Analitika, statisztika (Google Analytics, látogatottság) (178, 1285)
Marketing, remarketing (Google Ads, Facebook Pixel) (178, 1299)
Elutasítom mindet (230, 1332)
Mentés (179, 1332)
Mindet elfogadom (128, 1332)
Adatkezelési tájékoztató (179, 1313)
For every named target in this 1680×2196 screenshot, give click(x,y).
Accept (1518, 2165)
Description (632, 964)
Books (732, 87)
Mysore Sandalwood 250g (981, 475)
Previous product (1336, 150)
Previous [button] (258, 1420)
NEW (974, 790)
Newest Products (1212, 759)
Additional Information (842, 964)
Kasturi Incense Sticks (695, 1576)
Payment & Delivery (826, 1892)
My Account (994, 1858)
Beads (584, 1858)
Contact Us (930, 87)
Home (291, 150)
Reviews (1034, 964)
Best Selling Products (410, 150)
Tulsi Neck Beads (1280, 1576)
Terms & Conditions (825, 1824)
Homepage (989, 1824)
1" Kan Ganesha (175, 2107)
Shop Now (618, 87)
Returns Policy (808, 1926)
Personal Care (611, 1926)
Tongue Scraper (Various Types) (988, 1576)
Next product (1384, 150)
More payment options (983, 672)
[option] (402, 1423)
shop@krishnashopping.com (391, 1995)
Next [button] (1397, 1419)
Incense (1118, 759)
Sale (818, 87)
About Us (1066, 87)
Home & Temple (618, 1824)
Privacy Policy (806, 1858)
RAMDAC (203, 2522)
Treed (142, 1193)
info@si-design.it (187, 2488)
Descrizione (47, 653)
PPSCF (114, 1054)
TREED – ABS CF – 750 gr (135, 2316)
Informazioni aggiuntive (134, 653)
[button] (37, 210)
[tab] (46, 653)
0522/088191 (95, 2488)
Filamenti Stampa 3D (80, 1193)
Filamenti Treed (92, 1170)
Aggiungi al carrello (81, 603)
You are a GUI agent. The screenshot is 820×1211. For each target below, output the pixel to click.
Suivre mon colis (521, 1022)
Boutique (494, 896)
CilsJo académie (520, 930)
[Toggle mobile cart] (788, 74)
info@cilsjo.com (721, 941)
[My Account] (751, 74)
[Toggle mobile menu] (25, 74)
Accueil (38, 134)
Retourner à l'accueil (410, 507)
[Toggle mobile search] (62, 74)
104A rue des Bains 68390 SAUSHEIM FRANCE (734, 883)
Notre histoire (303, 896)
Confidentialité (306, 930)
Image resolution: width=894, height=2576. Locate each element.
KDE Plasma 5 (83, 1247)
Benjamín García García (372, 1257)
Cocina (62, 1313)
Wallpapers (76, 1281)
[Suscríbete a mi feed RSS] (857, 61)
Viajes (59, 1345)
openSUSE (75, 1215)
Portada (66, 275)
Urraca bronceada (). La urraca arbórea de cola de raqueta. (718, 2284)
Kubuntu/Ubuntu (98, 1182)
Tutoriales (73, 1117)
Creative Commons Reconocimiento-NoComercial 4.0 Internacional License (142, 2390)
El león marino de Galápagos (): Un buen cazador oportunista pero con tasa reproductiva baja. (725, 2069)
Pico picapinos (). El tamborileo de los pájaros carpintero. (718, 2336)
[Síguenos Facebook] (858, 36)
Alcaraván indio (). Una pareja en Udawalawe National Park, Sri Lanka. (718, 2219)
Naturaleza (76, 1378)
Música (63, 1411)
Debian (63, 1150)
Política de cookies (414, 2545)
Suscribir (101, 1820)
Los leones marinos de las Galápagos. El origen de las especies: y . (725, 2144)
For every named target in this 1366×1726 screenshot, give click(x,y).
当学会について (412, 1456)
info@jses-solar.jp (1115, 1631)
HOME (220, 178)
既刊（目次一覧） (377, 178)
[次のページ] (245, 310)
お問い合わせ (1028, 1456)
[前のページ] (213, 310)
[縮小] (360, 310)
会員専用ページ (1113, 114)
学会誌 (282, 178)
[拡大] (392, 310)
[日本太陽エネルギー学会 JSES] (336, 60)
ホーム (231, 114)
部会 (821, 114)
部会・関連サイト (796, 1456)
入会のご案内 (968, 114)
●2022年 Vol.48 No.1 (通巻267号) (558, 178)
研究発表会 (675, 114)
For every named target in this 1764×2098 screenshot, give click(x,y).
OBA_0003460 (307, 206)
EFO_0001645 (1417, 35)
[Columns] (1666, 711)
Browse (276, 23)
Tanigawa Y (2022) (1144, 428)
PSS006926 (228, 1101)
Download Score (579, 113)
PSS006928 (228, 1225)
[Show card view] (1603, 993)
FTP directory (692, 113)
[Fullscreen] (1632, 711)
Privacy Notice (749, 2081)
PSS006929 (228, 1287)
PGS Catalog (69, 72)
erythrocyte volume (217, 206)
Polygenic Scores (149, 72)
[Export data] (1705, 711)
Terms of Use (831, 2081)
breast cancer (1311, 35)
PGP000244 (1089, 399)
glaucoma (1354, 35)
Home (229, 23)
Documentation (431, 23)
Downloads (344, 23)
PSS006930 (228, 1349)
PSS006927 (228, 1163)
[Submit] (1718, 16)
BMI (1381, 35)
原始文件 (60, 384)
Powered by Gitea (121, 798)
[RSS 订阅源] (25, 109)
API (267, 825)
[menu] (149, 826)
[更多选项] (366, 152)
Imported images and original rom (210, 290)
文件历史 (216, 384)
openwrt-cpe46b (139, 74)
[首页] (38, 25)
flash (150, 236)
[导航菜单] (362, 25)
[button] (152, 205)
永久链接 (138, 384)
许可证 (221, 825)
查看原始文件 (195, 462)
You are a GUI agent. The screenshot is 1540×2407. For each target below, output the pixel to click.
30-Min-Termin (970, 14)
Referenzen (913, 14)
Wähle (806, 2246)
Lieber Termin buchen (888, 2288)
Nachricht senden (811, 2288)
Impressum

What is required >>
Return the whole listing above verbatim.

Response to this exercise >>
Analitika, statisztika (Google Analytics, látogatottság) (178, 1285)
Marketing, remarketing (Google Ads, Facebook Pixel) (178, 1299)
Elutasítom mindet (230, 1332)
Mentés (179, 1332)
Mindet elfogadom (128, 1332)
Adatkezelési tájékoztató (179, 1313)
For every named target in this 1680×2196 screenshot, give click(x,y).
Accept (1518, 2165)
Description (632, 964)
Books (732, 87)
Mysore Sandalwood 250g (981, 475)
Previous product (1336, 150)
Previous [button] (258, 1420)
NEW (974, 790)
Newest Products (1212, 759)
Additional Information (842, 964)
Kasturi Incense Sticks (695, 1576)
Payment & Delivery (826, 1892)
My Account (994, 1858)
Beads (584, 1858)
Contact Us (930, 87)
Home (291, 150)
Reviews (1034, 964)
Best Selling Products (410, 150)
Tulsi Neck Beads (1280, 1576)
Terms & Conditions (825, 1824)
Homepage (989, 1824)
1" Kan Ganesha (175, 2107)
Shop Now (618, 87)
Returns Policy (808, 1926)
Personal Care (611, 1926)
Tongue Scraper (Various Types) (988, 1576)
Next product (1384, 150)
More payment options (983, 672)
[option] (402, 1423)
shop@krishnashopping.com (391, 1995)
Next [button] (1397, 1419)
Incense (1118, 759)
Sale (818, 87)
About Us (1066, 87)
Home & Temple (618, 1824)
Privacy Policy (806, 1858)
RAMDAC (203, 2522)
Treed (142, 1193)
info@si-design.it (187, 2488)
Descrizione (47, 653)
PPSCF (114, 1054)
TREED – ABS CF – 750 gr (135, 2316)
Informazioni aggiuntive (134, 653)
[button] (37, 210)
[tab] (46, 653)
0522/088191 (95, 2488)
Filamenti Stampa 3D (80, 1193)
Filamenti Treed (92, 1170)
Aggiungi al carrello (81, 603)
You are a GUI agent. The screenshot is 820×1211. For each target below, output the pixel to click.
Suivre mon colis (521, 1022)
Boutique (494, 896)
CilsJo académie (520, 930)
[Toggle mobile cart] (788, 74)
info@cilsjo.com (721, 941)
[My Account] (751, 74)
[Toggle mobile menu] (25, 74)
Accueil (38, 134)
Retourner à l'accueil (410, 507)
[Toggle mobile search] (62, 74)
104A rue des Bains 68390 SAUSHEIM FRANCE (734, 883)
Notre histoire (303, 896)
Confidentialité (306, 930)
Image resolution: width=894, height=2576. Locate each element.
KDE Plasma 5 (83, 1247)
Benjamín García García (372, 1257)
Cocina (62, 1313)
Wallpapers (76, 1281)
[Suscríbete a mi feed RSS] (857, 61)
Viajes (59, 1345)
openSUSE (75, 1215)
Portada (66, 275)
Urraca bronceada (). La urraca arbórea de cola de raqueta. (718, 2284)
Kubuntu/Ubuntu (98, 1182)
Tutoriales (73, 1117)
Creative Commons Reconocimiento-NoComercial 4.0 Internacional License (142, 2390)
El león marino de Galápagos (): Un buen cazador oportunista pero con tasa reproductiva baja. (725, 2069)
Pico picapinos (). El tamborileo de los pájaros carpintero. (718, 2336)
[Síguenos Facebook] (858, 36)
Alcaraván indio (). Una pareja en Udawalawe National Park, Sri Lanka. (718, 2219)
Naturaleza (76, 1378)
Música (63, 1411)
Debian (63, 1150)
Política de cookies (414, 2545)
Suscribir (101, 1820)
Los leones marinos de las Galápagos. El origen de las especies: y . (725, 2144)
For every named target in this 1366×1726 screenshot, give click(x,y).
当学会について (412, 1456)
info@jses-solar.jp (1115, 1631)
HOME (220, 178)
既刊（目次一覧） (377, 178)
[次のページ] (245, 310)
お問い合わせ (1028, 1456)
[前のページ] (213, 310)
[縮小] (360, 310)
会員専用ページ (1113, 114)
学会誌 (282, 178)
[拡大] (392, 310)
[日本太陽エネルギー学会 JSES] (336, 60)
ホーム (231, 114)
部会 (821, 114)
部会・関連サイト (796, 1456)
入会のご案内 (968, 114)
●2022年 Vol.48 No.1 (通巻267号) (558, 178)
研究発表会 (675, 114)
For every named target in this 1764×2098 screenshot, give click(x,y).
OBA_0003460 (307, 206)
EFO_0001645 (1417, 35)
[Columns] (1666, 711)
Browse (276, 23)
Tanigawa Y (2022) (1144, 428)
PSS006926 (228, 1101)
Download Score (579, 113)
PSS006928 (228, 1225)
[Show card view] (1603, 993)
FTP directory (692, 113)
[Fullscreen] (1632, 711)
Privacy Notice (749, 2081)
PSS006929 (228, 1287)
PGS Catalog (69, 72)
erythrocyte volume (217, 206)
Polygenic Scores (149, 72)
[Export data] (1705, 711)
Terms of Use (831, 2081)
breast cancer (1311, 35)
PGP000244 (1089, 399)
glaucoma (1354, 35)
Home (229, 23)
Documentation (431, 23)
Downloads (344, 23)
PSS006930 (228, 1349)
PSS006927 (228, 1163)
[Submit] (1718, 16)
BMI (1381, 35)
原始文件 (60, 384)
Powered by Gitea (121, 798)
[RSS 订阅源] (25, 109)
API (267, 825)
[menu] (149, 826)
[更多选项] (366, 152)
Imported images and original rom (210, 290)
文件历史 (216, 384)
openwrt-cpe46b (139, 74)
[首页] (38, 25)
flash (150, 236)
[导航菜单] (362, 25)
[button] (152, 205)
永久链接 (138, 384)
许可证 (221, 825)
查看原始文件 (195, 462)
You are a GUI agent. The screenshot is 1540×2407. For each target below, output the pixel to click.
30-Min-Termin (970, 14)
Referenzen (913, 14)
Wähle (806, 2246)
Lieber Termin buchen (888, 2288)
Nachricht senden (811, 2288)
Impressum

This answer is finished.